_MATERIAL PROVIDED_
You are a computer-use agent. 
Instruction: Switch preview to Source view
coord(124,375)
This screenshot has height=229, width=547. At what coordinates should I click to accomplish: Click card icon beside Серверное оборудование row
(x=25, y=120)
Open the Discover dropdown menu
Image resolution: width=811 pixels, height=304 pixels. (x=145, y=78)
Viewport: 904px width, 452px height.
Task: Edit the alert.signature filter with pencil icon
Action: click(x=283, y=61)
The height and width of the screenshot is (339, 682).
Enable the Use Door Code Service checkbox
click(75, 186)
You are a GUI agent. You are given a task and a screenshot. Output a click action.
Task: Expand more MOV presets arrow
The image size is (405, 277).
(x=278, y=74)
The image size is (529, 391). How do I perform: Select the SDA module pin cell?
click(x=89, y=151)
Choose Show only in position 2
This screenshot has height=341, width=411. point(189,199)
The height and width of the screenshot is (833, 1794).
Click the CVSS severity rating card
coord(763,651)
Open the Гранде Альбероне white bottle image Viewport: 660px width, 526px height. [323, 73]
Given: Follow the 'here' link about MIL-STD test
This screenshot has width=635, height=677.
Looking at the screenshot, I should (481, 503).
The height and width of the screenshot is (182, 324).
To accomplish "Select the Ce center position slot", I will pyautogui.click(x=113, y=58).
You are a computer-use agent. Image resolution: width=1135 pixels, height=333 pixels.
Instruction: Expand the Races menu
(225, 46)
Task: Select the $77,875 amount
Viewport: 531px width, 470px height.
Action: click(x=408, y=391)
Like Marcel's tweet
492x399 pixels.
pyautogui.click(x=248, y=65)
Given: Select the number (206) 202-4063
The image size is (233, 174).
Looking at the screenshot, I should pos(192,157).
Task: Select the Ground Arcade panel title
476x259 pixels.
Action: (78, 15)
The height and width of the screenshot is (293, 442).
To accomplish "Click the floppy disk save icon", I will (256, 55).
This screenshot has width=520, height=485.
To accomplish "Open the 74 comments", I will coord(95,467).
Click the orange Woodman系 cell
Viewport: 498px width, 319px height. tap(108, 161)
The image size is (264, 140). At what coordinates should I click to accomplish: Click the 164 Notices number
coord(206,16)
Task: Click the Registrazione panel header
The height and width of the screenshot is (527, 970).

_DIRECTIONS_
Each line of the data is to be written out again exactly.

_RESULT_
You are a computer-use agent. 
Instruction: Switch preview to Source view
coord(124,375)
This screenshot has height=229, width=547. At what coordinates should I click to accomplish: Click card icon beside Серверное оборудование row
(x=25, y=120)
Open the Discover dropdown menu
Image resolution: width=811 pixels, height=304 pixels. (x=145, y=78)
Viewport: 904px width, 452px height.
Task: Edit the alert.signature filter with pencil icon
Action: click(x=283, y=61)
The height and width of the screenshot is (339, 682).
Enable the Use Door Code Service checkbox
click(75, 186)
You are a GUI agent. You are given a task and a screenshot. Output a click action.
Task: Expand more MOV presets arrow
The image size is (405, 277).
(x=278, y=74)
The image size is (529, 391). How do I perform: Select the SDA module pin cell?
click(x=89, y=151)
Choose Show only in position 2
This screenshot has height=341, width=411. point(189,199)
The height and width of the screenshot is (833, 1794).
Click the CVSS severity rating card
coord(763,651)
Open the Гранде Альбероне white bottle image Viewport: 660px width, 526px height. [323, 73]
Given: Follow the 'here' link about MIL-STD test
This screenshot has width=635, height=677.
Looking at the screenshot, I should (481, 503).
The height and width of the screenshot is (182, 324).
To accomplish "Select the Ce center position slot", I will pyautogui.click(x=113, y=58).
You are a computer-use agent. Image resolution: width=1135 pixels, height=333 pixels.
Instruction: Expand the Races menu
(225, 46)
Task: Select the $77,875 amount
Viewport: 531px width, 470px height.
Action: click(x=408, y=391)
Like Marcel's tweet
492x399 pixels.
pyautogui.click(x=248, y=65)
Given: Select the number (206) 202-4063
The image size is (233, 174).
Looking at the screenshot, I should pos(192,157).
Task: Select the Ground Arcade panel title
476x259 pixels.
Action: (78, 15)
The height and width of the screenshot is (293, 442).
To accomplish "Click the floppy disk save icon", I will (256, 55).
This screenshot has width=520, height=485.
To accomplish "Open the 74 comments", I will coord(95,467).
Click the orange Woodman系 cell
Viewport: 498px width, 319px height. tap(108, 161)
The image size is (264, 140). At what coordinates should I click to accomplish: Click the 164 Notices number
coord(206,16)
Task: Click the Registrazione panel header
The height and width of the screenshot is (527, 970).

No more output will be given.